◆ What this task involves
Would you please return the lines of the entries below starting at the line that has "[Foshan Great Ribbon Co., Ltd.] (72, 16)" and ending at the line that has "イベント (33, 2450)", both included, exactly as they are?

◆ Dataset records
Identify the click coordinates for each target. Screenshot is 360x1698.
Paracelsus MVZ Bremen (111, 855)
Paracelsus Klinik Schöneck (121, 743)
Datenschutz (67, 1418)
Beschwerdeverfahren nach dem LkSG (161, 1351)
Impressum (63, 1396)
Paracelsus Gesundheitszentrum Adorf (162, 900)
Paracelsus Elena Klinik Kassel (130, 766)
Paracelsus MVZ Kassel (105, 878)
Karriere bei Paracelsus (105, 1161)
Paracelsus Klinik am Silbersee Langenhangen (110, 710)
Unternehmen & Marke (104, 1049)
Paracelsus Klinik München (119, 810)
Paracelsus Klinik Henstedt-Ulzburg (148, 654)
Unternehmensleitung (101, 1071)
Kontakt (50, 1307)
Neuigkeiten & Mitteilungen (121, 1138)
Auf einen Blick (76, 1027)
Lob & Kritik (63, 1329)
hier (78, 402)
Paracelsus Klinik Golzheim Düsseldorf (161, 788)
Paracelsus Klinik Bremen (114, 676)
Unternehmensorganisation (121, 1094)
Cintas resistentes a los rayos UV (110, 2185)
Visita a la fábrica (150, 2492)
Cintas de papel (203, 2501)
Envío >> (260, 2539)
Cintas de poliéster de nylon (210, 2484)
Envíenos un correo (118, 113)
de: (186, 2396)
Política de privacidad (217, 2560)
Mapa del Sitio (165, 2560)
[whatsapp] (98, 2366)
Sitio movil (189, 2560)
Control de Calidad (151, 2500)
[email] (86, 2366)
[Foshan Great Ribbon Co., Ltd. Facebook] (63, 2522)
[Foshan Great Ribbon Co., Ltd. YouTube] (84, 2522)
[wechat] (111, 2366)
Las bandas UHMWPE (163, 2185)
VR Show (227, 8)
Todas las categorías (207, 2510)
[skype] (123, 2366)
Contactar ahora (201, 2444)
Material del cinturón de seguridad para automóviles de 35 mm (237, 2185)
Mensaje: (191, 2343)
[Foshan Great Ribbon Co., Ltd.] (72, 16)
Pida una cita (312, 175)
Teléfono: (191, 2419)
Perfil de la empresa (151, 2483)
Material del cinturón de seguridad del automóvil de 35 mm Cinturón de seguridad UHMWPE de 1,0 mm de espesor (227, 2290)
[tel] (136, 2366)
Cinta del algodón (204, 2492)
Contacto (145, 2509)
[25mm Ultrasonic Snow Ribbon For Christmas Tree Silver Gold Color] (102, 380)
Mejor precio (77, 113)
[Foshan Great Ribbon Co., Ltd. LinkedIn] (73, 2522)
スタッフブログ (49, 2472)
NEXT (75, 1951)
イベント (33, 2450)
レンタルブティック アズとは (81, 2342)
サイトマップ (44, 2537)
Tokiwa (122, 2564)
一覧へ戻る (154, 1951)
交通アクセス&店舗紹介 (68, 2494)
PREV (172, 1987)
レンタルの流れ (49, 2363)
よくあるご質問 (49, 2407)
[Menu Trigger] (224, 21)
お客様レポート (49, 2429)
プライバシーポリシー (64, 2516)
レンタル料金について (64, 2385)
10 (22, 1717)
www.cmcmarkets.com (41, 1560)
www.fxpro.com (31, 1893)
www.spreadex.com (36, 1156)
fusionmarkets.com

◆ Expected answer
[Foshan Great Ribbon Co., Ltd.] (72, 16)
Pida una cita (312, 175)
Teléfono: (191, 2419)
Perfil de la empresa (151, 2483)
Material del cinturón de seguridad del automóvil de 35 mm Cinturón de seguridad UHMWPE de 1,0 mm de espesor (227, 2290)
[tel] (136, 2366)
Cinta del algodón (204, 2492)
Contacto (145, 2509)
[25mm Ultrasonic Snow Ribbon For Christmas Tree Silver Gold Color] (102, 380)
Mejor precio (77, 113)
[Foshan Great Ribbon Co., Ltd. LinkedIn] (73, 2522)
スタッフブログ (49, 2472)
NEXT (75, 1951)
イベント (33, 2450)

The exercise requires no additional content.